Cat’s Cradle was published in 1964, while Dr. Strangelove was
released in 1964. As a result, both works describe the shelters
from a destructive event. Near the end of the film, the President
and Dr. Strangelove discuss the solution of a large scale fallout
shelter. In Cat’s Cradle, the protagonist escapes with his companion.
Mona, to a fallout shelter designed by the former president
of San Lorenzo, ‘Papa’ Monzano:
And at the foot of the ladder we found a state secret. ‘Papa’
Monzano had caused a cozy bomb shelter to be constructed there.

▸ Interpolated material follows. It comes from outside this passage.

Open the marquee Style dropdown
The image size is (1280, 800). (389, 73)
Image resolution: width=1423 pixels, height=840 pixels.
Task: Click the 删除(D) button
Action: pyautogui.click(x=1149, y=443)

It had a ventilation shaft, with a fan driven by a stationary
bicycle. A tank of water was recessed in one wall. The water
was sweet and wet, as yet untainted by ice-nine. And there was
a chemical toiled, and a short-wave radio, and a Sears &
Roebuck catalogue...
Vonnegut 175
Most insightful is the presence of the Sears & Roebuck
catalogue. The catalogue operates on two levels: first it serves
as dark comedy because if the world is destroyed, there will
be no company to fill any order places. But more importantly,
the catalogue serves as a real-life representation of major
magazines and companies advertising for fallout shelters and
survival equipment. Both works are satirical cultural products
of American fear and concern.
Both Dr. Strangelove and Cat’s Cradle uniquely satirize an America
filled with straightforward comedy. Even more unique is that
both works appeared in a void of patriotism. While the United
States banded together for WWII, Cold War skepticism and a lack
of identity serve as the cultural background for the two works.
Also, America was (and is) obsessed with improvement: building
bigger and better SUV’s and “supersizing” a McDonald’s combo
meal. Likewise, America improved their weapons of mass destruction
until a point where they could no longer improve on a nuclear
arsenal capable of destroying the entire world. The end result
of a large supply of nuclear arms is not a content resolution;
rather, with no more improvement necessary. America becomes
a land of fear and distress. Both the film and the novel rely
on gallows humor to find some kind of solution to a period of
anxiety and turbulence. Both Kubrick’s and Vonnegut’s works
are humanitarian cries for relief in a period of high stress
as well as an indication of identity for the American populace.
Life reflects art just as art reflects life, and both works
use satire and gallows humor to undercut the fearful American
perspective towards nuclear destruction in the late 1950s and
early 1960s. TBJ
BIBLIOGRAPHY
Abrams, M. H. ed. The Norton Anthology of English Literature.
6th ed. vol. 1. New York: W.W. Norton & Company, 1993.
Boskin, Joseph. Rebellious Laughter. Syracuse: Syracuse University
Press, 1997.
Dr. Strangelove or: How I Learned to Stop Worrying and Love
the Bomb. Dir. Stanley Kubrick. Perf. Sterling Hayden, George
C. Scott, and Peter Sellers. RCA Columbia, 1964.
Henriksen, Margot A. Dr. Strangelove’s America. Berkely: California
University Press, 1997.
Melville, Herman. Moby-Dick. Ed. Charles Feidelson Jr. New York:
Bobbs-Merril Company, 1964.
Vonnegut, Kurt. Cat’s Cradle. New York: Dell Publishing, 1963.